:: PROVIDED ENTRIES
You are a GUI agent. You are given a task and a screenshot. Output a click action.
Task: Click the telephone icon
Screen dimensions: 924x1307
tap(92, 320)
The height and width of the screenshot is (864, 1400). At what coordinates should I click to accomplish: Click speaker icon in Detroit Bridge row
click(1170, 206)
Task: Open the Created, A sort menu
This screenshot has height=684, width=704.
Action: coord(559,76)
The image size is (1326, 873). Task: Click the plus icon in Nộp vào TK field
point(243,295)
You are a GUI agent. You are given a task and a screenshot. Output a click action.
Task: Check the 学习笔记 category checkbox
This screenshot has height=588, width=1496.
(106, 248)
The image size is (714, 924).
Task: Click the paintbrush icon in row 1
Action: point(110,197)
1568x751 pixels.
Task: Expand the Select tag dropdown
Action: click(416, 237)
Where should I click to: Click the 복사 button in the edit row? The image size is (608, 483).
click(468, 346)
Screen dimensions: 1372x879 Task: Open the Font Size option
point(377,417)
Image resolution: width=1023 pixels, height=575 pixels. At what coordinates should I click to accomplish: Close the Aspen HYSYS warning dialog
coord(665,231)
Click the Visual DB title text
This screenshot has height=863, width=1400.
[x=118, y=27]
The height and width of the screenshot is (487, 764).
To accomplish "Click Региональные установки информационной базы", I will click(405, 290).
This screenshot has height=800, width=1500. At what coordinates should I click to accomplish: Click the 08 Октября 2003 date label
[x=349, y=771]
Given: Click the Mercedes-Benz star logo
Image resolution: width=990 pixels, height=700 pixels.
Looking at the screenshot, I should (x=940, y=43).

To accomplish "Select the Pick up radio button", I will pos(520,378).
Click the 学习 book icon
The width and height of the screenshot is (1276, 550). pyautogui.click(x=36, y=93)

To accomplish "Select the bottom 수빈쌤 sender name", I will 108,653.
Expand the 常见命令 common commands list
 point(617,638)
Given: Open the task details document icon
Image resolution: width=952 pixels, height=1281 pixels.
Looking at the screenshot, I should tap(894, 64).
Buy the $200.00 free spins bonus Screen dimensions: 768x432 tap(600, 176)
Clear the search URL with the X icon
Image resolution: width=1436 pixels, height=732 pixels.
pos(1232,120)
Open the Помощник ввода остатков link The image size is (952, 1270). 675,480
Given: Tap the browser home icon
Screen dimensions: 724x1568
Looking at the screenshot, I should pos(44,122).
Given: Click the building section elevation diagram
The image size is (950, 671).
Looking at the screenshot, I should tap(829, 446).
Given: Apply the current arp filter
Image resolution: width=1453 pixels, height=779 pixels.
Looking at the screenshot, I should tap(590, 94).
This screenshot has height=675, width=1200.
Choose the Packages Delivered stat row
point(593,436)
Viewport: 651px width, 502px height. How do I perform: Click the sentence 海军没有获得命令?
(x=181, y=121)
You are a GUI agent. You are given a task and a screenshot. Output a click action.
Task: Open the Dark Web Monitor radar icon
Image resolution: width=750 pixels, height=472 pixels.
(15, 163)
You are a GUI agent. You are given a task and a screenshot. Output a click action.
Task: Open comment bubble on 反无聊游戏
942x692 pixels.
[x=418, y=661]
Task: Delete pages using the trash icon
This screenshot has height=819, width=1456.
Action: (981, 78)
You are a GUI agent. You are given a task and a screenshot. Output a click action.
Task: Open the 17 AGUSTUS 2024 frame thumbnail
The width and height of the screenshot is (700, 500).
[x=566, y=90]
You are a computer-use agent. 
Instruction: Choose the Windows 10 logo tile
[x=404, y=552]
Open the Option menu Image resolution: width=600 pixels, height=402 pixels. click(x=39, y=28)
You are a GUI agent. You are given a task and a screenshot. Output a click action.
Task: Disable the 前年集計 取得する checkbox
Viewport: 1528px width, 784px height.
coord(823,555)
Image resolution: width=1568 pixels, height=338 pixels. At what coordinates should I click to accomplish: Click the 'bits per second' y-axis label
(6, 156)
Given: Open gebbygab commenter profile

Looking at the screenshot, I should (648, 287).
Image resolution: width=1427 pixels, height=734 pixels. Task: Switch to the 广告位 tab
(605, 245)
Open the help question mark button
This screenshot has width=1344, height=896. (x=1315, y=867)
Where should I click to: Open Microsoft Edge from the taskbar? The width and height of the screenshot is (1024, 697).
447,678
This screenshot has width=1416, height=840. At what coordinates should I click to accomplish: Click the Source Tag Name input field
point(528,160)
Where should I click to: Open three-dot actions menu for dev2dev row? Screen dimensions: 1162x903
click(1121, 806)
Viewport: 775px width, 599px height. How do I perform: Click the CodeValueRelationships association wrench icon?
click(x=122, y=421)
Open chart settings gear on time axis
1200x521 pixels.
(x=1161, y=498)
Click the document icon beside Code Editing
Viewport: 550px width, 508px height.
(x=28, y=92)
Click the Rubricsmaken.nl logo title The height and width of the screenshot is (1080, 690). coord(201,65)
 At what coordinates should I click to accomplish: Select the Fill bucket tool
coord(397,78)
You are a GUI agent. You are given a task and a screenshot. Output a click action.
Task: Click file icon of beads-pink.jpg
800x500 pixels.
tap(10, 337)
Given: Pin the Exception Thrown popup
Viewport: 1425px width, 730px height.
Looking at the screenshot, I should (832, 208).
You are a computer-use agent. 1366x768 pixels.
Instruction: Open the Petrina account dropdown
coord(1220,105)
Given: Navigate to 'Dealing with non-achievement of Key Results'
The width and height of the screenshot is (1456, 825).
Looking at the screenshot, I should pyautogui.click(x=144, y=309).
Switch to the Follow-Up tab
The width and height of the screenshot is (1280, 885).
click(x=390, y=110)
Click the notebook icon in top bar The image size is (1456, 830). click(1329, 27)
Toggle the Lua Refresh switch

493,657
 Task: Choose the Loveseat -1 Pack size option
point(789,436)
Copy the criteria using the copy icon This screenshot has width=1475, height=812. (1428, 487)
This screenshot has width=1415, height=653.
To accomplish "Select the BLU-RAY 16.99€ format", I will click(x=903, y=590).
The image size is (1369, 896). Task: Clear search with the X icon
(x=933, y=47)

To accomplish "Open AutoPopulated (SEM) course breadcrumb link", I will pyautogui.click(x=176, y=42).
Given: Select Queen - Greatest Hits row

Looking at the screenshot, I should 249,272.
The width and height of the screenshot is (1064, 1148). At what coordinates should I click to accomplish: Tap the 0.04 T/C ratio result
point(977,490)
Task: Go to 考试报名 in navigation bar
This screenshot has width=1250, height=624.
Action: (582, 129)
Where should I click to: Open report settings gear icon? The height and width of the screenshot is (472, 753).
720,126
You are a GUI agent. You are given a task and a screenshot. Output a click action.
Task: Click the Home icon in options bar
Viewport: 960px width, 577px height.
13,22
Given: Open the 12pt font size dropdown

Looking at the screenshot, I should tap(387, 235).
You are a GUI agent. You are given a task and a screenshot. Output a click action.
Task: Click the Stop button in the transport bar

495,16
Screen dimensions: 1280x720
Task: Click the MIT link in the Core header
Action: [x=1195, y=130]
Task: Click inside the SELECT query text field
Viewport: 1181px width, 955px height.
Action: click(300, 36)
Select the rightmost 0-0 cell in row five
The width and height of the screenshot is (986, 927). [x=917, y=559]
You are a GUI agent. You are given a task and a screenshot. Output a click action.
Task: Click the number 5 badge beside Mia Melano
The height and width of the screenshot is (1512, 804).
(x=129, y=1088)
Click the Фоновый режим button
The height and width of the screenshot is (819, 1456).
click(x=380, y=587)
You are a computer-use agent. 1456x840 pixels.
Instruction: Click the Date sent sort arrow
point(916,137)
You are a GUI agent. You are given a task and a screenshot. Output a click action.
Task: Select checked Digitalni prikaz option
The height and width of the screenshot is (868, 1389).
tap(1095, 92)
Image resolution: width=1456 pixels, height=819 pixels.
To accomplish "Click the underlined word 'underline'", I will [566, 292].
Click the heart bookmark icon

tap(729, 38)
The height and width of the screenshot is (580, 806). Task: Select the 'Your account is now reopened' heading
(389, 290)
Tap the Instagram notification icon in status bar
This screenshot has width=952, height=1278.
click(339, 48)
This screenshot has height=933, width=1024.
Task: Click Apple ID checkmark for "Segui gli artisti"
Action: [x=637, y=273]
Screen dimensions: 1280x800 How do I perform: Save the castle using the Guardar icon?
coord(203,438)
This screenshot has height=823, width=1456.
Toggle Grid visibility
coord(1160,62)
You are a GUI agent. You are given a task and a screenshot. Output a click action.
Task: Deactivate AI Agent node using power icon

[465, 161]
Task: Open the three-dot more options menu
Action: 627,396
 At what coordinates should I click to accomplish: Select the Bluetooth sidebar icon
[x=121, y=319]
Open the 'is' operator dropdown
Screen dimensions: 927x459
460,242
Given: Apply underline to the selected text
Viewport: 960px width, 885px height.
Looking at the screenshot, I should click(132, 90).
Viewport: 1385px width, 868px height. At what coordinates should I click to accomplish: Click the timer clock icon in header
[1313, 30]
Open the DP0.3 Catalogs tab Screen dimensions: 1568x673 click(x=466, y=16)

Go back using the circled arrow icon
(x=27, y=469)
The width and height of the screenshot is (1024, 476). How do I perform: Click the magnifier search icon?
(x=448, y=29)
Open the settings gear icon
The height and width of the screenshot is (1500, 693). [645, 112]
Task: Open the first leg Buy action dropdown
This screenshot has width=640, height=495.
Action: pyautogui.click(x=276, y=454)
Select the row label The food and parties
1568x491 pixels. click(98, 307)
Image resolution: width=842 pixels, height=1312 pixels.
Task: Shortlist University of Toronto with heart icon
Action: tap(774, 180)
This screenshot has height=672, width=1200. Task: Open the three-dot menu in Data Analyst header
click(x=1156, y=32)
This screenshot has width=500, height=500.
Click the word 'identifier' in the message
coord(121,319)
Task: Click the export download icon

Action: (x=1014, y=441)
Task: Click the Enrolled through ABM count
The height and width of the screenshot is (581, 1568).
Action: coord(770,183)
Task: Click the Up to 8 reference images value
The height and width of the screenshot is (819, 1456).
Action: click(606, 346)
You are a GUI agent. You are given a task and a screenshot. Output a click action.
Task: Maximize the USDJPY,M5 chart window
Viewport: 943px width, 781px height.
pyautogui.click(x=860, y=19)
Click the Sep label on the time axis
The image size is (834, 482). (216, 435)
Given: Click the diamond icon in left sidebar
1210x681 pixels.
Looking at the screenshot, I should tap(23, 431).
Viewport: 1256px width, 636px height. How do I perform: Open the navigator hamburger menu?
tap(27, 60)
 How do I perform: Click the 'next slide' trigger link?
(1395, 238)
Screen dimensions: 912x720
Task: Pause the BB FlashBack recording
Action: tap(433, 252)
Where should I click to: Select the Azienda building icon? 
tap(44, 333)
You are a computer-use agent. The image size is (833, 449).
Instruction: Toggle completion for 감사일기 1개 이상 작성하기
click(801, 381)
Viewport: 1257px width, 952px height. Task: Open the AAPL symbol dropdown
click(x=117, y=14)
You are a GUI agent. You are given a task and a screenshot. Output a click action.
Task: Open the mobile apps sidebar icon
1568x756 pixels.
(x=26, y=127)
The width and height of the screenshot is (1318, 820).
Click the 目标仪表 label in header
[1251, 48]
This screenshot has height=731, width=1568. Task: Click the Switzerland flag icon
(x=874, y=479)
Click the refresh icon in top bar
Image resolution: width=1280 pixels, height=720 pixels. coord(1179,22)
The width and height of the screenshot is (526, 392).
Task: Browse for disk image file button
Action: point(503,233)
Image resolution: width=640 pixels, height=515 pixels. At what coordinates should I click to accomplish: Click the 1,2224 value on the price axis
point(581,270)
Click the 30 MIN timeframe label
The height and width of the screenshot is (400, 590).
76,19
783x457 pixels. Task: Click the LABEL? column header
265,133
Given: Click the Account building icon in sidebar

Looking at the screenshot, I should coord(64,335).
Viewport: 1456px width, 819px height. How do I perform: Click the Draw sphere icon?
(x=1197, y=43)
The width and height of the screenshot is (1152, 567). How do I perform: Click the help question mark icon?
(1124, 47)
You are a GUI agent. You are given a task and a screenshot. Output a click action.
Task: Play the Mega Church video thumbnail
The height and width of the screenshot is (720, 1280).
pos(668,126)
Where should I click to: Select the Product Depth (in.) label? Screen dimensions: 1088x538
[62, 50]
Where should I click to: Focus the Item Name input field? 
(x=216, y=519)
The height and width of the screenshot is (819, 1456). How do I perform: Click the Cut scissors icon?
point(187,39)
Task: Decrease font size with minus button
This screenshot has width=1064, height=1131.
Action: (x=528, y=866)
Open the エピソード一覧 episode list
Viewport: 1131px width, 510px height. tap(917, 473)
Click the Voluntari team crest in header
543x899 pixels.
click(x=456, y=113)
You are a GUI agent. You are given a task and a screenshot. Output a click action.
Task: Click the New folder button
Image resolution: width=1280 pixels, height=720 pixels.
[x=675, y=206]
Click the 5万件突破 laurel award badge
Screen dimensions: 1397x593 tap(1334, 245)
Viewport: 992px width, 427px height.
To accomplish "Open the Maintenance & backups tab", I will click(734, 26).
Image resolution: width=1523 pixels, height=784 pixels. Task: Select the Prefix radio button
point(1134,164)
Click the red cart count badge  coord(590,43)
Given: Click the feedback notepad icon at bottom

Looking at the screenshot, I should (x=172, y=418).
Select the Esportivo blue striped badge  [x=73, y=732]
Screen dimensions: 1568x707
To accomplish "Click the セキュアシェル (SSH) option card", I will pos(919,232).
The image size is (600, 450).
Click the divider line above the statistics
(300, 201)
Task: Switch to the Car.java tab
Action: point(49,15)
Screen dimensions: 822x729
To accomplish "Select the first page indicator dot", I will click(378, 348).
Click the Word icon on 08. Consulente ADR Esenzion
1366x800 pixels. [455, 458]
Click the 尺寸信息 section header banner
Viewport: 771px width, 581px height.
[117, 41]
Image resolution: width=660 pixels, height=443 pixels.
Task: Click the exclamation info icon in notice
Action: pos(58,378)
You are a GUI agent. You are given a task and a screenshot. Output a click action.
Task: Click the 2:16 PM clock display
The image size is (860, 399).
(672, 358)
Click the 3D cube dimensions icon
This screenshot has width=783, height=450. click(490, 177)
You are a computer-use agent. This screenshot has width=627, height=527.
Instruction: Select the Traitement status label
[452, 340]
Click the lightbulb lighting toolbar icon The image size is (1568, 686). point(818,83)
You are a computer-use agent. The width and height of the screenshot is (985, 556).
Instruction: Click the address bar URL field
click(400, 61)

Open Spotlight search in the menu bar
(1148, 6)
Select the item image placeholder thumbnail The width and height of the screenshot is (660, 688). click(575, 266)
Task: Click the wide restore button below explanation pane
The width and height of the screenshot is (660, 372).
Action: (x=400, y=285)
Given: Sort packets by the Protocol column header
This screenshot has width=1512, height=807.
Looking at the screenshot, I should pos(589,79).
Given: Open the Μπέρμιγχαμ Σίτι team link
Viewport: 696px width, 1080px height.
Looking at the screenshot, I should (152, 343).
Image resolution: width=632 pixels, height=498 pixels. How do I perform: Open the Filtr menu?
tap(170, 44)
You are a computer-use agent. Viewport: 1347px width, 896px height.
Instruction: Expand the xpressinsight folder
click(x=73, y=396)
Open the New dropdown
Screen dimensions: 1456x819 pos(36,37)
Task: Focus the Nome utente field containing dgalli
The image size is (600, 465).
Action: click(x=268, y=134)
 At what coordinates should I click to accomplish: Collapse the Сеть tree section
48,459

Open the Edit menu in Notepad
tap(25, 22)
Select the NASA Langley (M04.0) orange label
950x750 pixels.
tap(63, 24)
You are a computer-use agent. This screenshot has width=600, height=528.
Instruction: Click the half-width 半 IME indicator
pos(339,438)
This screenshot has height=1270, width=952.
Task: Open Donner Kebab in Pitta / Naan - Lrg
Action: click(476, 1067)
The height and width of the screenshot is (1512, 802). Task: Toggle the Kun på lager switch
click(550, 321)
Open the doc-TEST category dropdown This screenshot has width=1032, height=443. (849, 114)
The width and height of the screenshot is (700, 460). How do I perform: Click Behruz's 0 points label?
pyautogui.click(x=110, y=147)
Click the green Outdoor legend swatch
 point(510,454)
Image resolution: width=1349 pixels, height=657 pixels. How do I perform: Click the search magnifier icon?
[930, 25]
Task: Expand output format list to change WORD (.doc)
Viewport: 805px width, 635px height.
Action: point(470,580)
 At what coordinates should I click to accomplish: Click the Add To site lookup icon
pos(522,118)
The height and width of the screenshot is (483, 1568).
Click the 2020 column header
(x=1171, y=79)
::::
__WHAT IS NEEDED__. Write out the records again, starting with the line containing "This screenshot has height=800, width=1500." and going on through the line containing "Open the Помощник". Switch "Image resolution" to "Screen resolution" in those lines and keep everything else the same.

__CORRECT RESULT__.
This screenshot has height=800, width=1500. At what coordinates should I click to accomplish: Click the 08 Октября 2003 date label
[x=349, y=771]
Given: Click the Mercedes-Benz star logo
Screen resolution: width=990 pixels, height=700 pixels.
Looking at the screenshot, I should (x=940, y=43).

To accomplish "Select the Pick up radio button", I will pos(520,378).
Click the 学习 book icon
The width and height of the screenshot is (1276, 550). pyautogui.click(x=36, y=93)

To accomplish "Select the bottom 수빈쌤 sender name", I will 108,653.
Expand the 常见命令 common commands list
 point(617,638)
Given: Open the task details document icon
Screen resolution: width=952 pixels, height=1281 pixels.
Looking at the screenshot, I should tap(894, 64).
Buy the $200.00 free spins bonus Screen dimensions: 768x432 tap(600, 176)
Clear the search URL with the X icon
Screen resolution: width=1436 pixels, height=732 pixels.
pos(1232,120)
Open the Помощник ввода остатков link The image size is (952, 1270). 675,480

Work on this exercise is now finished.